There are many reasons why being the parent of a special needs child is difficult — not the least of which is paying for medical bills that could bankrupt you if they weren’t somehow defrayed. Fortunately, there are many resources out there for families who have special needs children. While the specific resources vary dramatically from one community (or even school) to another, here are some broad strokes that any special-needs family should be able to glean from.
Any sufficiently disabled child in the United States has access to a number of special medical programs. These programs include the obvious — Medicare, Medicaid, and Social Security Disability — but offer a startling number of services through those few options. It’s up to each state precisely which programs are offered, so ask your state government for the relevant booklets and read up.
In the worst-case scenario, the Federal ‘nuclear option’ — declaring bankruptcy — will clear your child’s medical debts, albeit at an extreme cost.
Much like the above, each state runs its own medical-assistance programs, so asking an expert in the state government is often your best idea for accessing this information. The key is to ask about each of the major categories of resource individually: ask about grants, ask about loans, and ask about special needs trusts, and ask about insurance supplements or insurance replacement.
Surprisingly, there are a vast number of medical options for children in some locations — and in others, the can be quite a bit further away. Look up your local Area Agency on Aging for a decently comprehensive list of local charities, community organizations, and other location-specific programs that might be able to help you and yours get by.

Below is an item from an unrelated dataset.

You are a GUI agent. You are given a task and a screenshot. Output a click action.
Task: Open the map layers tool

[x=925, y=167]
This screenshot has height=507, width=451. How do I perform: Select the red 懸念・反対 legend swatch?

Above and beyond all of that, many individual facilities have their own in-house programs — most often set up by philanthropic donors — to help the helpless get what they need. These kinds of programs are directed specifically toward special needs children with starting regularity, but at the same time, they’re rarely volunteered by the facility — you must ask about them to learn about them and implement them.

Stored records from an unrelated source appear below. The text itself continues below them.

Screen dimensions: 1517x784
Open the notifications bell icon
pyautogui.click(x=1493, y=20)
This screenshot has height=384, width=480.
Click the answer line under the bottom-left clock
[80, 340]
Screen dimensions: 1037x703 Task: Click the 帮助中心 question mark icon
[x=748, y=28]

Interestingly, one of the more recent developments in medical bill ‘wars’ is the appearance of paid ‘medical billing advocates’ who will work together with the hospital ombudsman or other relevant representative of the other side to either clear your debt, or at the minimum get it dramatically reduced and put on a payment plan. The best of these folks still cost money up front, but can save you thousands over time.
It’s only barely considered socially acceptable, but if you’re clever and personable, you can put the ultimate ‘help me’ button – tell your story on Facebook, on Twitter, and everywhere else on the internet, and then start a campaign on a site like GoFundMe. Just be sure you follow the rules (many such sites specifically forbid campaigning to pay bills). It’s a longshot, to be honest — but it’s worth giving it a shot before considering something like bankruptcy.